Innovative ideas may hold the key to thwarting cyber adversaries emboldened by opportunities offered in the COVID-19 pandemic. And, the source of these innovative approaches may be diverse personnel who break the mold of conventional cybersecurity professionals.

These points were front and center in a panel exclusively comprising women at TechNet Cyber 2020, AFCEA’s virtual event being held December 1-3. The five women composing the panel all were information technology professionals, and some of them had military backgrounds. All had come to information technology from other disciplines early in their professional or educational careers, and they offered their own different perspectives in cybersecurity challenges and opportunities.
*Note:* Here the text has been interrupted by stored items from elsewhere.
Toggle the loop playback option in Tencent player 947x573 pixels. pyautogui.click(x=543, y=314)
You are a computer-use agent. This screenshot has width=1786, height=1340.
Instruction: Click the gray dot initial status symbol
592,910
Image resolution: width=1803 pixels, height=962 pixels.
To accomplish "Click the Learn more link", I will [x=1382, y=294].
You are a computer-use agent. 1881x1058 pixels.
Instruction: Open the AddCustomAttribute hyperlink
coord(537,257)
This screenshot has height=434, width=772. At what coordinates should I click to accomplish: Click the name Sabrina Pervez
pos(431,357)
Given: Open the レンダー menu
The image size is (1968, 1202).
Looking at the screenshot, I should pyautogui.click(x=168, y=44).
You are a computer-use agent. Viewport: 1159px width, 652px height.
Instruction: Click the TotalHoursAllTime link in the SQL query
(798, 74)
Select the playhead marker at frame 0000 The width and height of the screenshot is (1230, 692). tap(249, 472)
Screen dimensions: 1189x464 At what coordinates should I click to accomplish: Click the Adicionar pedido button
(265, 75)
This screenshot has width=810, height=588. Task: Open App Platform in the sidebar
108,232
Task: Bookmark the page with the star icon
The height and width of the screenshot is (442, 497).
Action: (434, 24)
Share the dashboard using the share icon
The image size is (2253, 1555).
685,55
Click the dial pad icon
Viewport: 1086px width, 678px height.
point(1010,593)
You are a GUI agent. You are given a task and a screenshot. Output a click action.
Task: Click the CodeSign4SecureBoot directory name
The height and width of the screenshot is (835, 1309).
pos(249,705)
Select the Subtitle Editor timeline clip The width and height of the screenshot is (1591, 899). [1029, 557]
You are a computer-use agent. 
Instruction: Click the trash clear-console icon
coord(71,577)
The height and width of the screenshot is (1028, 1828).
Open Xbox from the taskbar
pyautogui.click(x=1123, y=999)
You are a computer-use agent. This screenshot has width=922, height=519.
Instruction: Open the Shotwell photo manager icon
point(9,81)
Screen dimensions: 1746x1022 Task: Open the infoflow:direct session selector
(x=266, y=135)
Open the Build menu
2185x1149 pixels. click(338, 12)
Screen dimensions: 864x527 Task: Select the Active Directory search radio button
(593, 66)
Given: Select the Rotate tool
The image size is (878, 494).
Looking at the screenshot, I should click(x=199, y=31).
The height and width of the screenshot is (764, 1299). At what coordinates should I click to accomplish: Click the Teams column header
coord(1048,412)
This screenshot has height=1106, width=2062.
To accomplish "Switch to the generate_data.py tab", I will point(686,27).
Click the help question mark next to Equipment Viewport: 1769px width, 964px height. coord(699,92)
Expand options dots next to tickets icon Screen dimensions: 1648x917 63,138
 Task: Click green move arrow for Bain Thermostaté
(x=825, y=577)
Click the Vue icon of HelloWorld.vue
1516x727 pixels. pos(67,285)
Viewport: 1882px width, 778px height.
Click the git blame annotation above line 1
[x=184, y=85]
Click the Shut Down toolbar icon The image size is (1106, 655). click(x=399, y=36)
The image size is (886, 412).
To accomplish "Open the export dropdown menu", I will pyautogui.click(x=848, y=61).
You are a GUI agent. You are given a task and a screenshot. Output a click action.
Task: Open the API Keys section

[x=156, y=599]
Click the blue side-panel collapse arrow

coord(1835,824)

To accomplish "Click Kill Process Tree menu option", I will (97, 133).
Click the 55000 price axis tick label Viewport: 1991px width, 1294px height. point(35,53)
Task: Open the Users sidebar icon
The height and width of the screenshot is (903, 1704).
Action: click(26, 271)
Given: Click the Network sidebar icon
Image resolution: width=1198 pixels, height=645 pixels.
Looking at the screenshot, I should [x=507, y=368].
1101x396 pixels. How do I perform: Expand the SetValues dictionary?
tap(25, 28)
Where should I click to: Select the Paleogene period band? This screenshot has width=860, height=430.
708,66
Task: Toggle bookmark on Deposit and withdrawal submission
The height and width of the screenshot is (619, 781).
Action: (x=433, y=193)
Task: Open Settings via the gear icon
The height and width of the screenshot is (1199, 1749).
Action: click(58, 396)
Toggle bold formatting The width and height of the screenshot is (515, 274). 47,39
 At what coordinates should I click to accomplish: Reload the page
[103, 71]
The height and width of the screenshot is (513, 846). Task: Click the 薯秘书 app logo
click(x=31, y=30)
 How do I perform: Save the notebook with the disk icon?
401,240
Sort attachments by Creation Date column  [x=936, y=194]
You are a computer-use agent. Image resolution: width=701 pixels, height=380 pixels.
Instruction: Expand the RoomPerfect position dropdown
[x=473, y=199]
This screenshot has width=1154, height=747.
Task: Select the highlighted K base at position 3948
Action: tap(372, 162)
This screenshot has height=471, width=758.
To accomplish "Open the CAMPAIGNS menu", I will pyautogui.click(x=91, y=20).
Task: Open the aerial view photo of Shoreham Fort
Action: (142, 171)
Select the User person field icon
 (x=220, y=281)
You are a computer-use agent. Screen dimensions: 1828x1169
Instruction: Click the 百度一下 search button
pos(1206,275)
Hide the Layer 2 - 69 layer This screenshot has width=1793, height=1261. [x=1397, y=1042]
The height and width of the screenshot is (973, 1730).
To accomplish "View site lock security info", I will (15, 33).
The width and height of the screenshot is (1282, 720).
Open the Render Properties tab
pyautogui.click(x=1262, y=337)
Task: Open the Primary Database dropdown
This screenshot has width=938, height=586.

“We are seeing an increasing amount of cyber attacks in the pandemic,” said Tinisha McMillan, division chief of the Cyber Situational Awareness and NetOps Division, Defense Information Systems Agency (DISA). "Broadening our perimeter defense is very critical. We’re trying to reshape every home.” She added that organizations must train their workforce in cybersecurity, or they will leave a gaping hole in their organizations.

Charisse Stokes, president, Tidal IT Solutions, put the problem out front. “With the pandemic, you have an increase in virtual infrastructure, and companies that didn’t have a virtual component have one now,” she pointed out. “They open themselves up to risk as well as opportunity.”

Stokes especially cited the threat of ransomware, noting that it seemed to be targeted at a specific niche of victims. “You don’t see ransomware in the [Defense Department], but you see it on the state and local side and within smaller industries,” she said. However, she warned that the Pentagon is not immune from ransomware attacks through the cloud services it purchases from commercial firms. The Defense Department expects these providers to ensure cybersecurity, but the threat is still there.

Ultimately, the solution to the new threat may be the creativity of the people tasked with securing cyberspace. “Tools and policy are important for cybersecurity, but the workforce is the key component,” said panel moderator Rear Adm. Janice Hamby, USN (Ret.), chancellor emeritus, College of Information and Cyberspace, National Defense University. Diane Murphy, director, School of Technology and Innovation, Marymount University, noted the emphasis on recruiting young people into the profession, but she described that approach as a long shot. Instead, she called for bringing in people with expertise in the field who can introduce different perspectives.

And these new thinkers may hold the key to effective cybersecurity. “I’m excited to be put into a position to be in charge of airmen who bring innovative thinking,” said Col. Lauren A. Courchaine, USAF, commander, 67th Cyberspace Operations Group. “It is incumbent on people like myself to work to unleash that excitement.” She called for leadership to take advantage of an increasingly diverse workforce by openly encouraging innovative thinking and solutions.

The colonel noted that COVID-19 has been detrimental to women in the military. “You have a lot of women, when you compare responsibilities, with mom guilt,” she offered. The Defense Department has lost some talented women to industry or retirement during this pandemic.

And now, more than ever, new approaches to cybersecurity are needed. “We have to be able to partner with industry and also work from a no-huddle perspective,” Col. Courchaine said. “We’re going to have to make some tough decisions about cybersecurity in the future.”